Encryption

Chorum encrypts your patterns, decisions, and invariants at rest using AES-256-GCM. Only you can decrypt them with your passphrase.

Why This Matters

If someone gets access to your filesystem—through theft, backup exposure, or accidental git commit—they see only encrypted blobs. Your actual knowledge is unreadable without your passphrase.

Encryption Scheme

All sensitive data is encrypted using:

Algorithm: AES-256-GCM
Key Derivation: PBKDF2 with SHA-256
Iterations: 100,000
Authentication: GCM provides both encryption and integrity

AES-256-GCM is:

Authenticated — Detects tampering
Hardware-accelerated — Fast on modern CPUs
Well-understood — No exotic dependencies

Key Hierarchy

User Passphrase
     ↓ PBKDF2 (100,000 iterations)
Derived Key (256-bit)
     ↓ 
Master Key (stored encrypted with derived key)
     ↓
Per-File Keys (derived from master key + file path)

Why the Hierarchy?

Passphrase change is fast — Just re-encrypt the master key, not all content
Per-file keys — Prevents cross-file cryptanalysis
Master key never exposed — Stored encrypted, only in RAM when needed

What’s Encrypted vs. Not

Encrypted (Sensitive)

Data	Storage Format
Pattern content	`.enc` files
Decision content	`.enc` files
Invariant content	`.enc` files
Fact content	`.enc` files
Project-specific memory	`memory.enc`

Unencrypted (Non-Sensitive)

Data	Why It’s Safe
Embeddings	Lossy—can’t reconstruct content
Metadata (type, domain tags)	Doesn’t reveal content
Timestamps	Low sensitivity
Index structure	Just pointers

Why Embeddings Aren’t Sensitive

Embeddings are 384-dimensional vectors that capture semantic meaning.

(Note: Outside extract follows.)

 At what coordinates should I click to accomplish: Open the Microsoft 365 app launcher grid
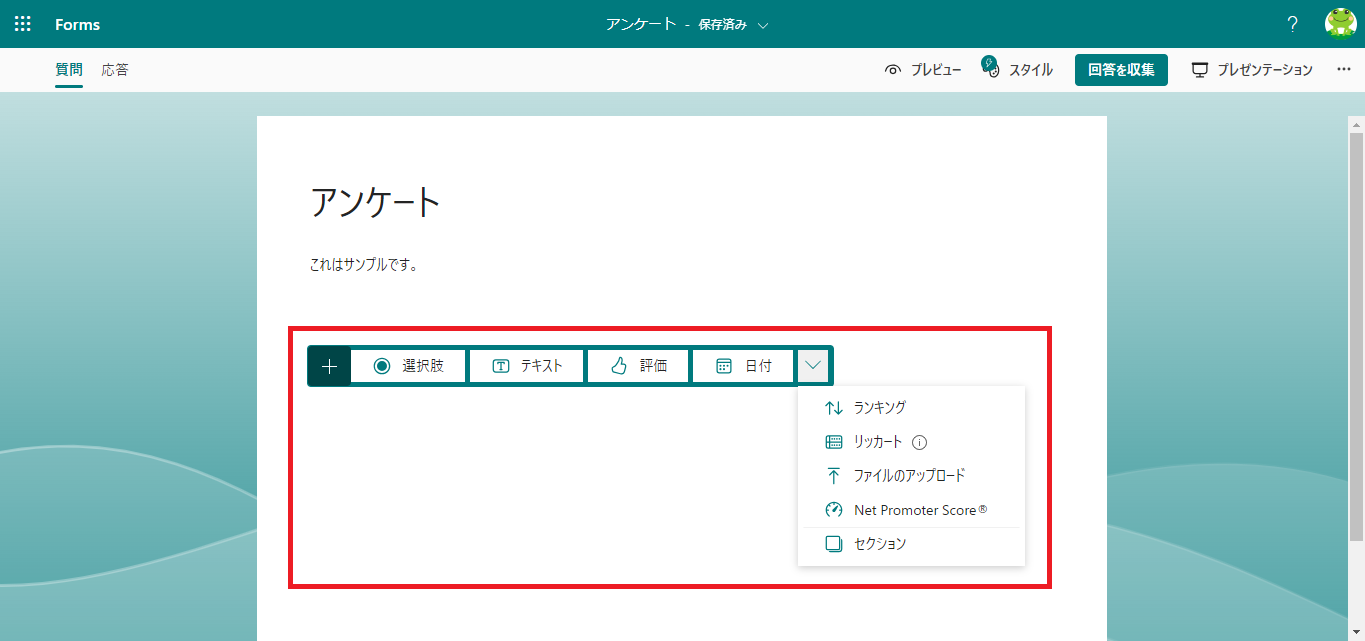22,23
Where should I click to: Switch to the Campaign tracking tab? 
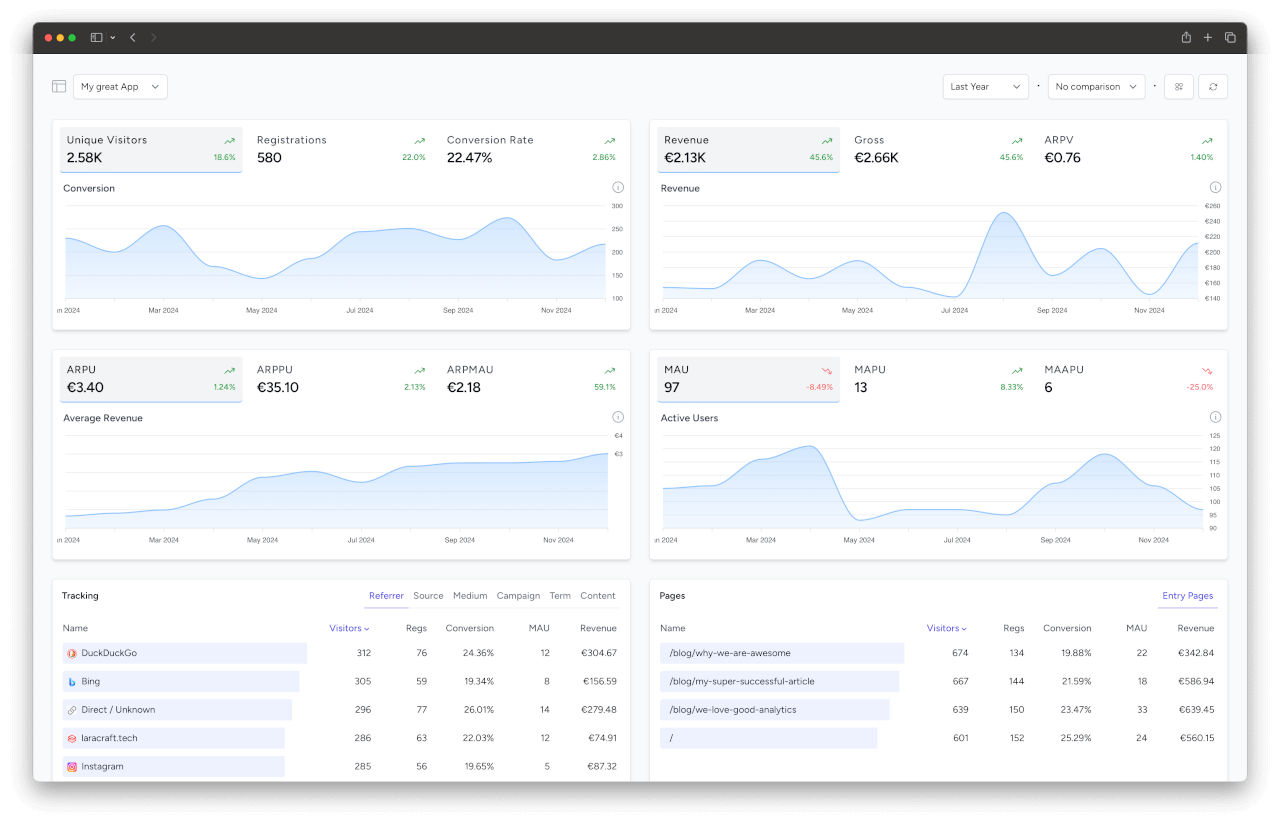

They’re one-way transformations:

You cannot reconstruct “Always use Zod for validation” from its embedding
An attacker with embeddings learns nothing about your actual patterns
They might see you have 47 patterns—that’s metadata, not content

Encrypted Blob Format

Each encrypted piece of data looks like:

{
  version: 1,
  algorithm: 'AES-256-GCM',
  iv: string,        // Base64, 12 bytes, unique per encryption
  salt: string,      // Base64, for key derivation context
  ciphertext: string, // Base64
  tag: string        // Base64, 16 bytes, authentication tag
}

The iv (initialization vector) is randomly generated for each encryption, so identical content produces different ciphertext.

Storage Structure

.chorum/
├── vault.key              # Master key (encrypted with passphrase)
├── memory/
│   ├── index.db           # SQLite: embeddings + metadata (not sensitive)
│   ├── patterns.enc       # AES-256-GCM encrypted content
│   ├── decisions.enc      # AES-256-GCM encrypted content
│   ├── invariants.enc     # AES-256-GCM encrypted content
│   └── facts.enc          # AES-256-GCM encrypted content
└── projects/
    └── [project-id]/
        ├── config.json    # Project settings (not sensitive)
        └── memory.enc     # Project-specific encrypted memory

Lazy Decryption

Chorum only decrypts what it needs for each request:

Your query is classified and scored against the index (no decryption)
Top-scoring memories are identified
Only those items are decrypted from the .enc files
Content exists in RAM briefly, then is discarded

If you have 1,000 learnings and relevance gating selects 5, only 5 are decrypted.

Changing Your Passphrase

When you change your passphrase:

Old passphrase is verified
New derived key is generated from new passphrase
Master key is re-encrypted with new derived key
No content re-encryption needed

The master key stays the same—only its encryption wrapper changes. This makes passphrase changes fast.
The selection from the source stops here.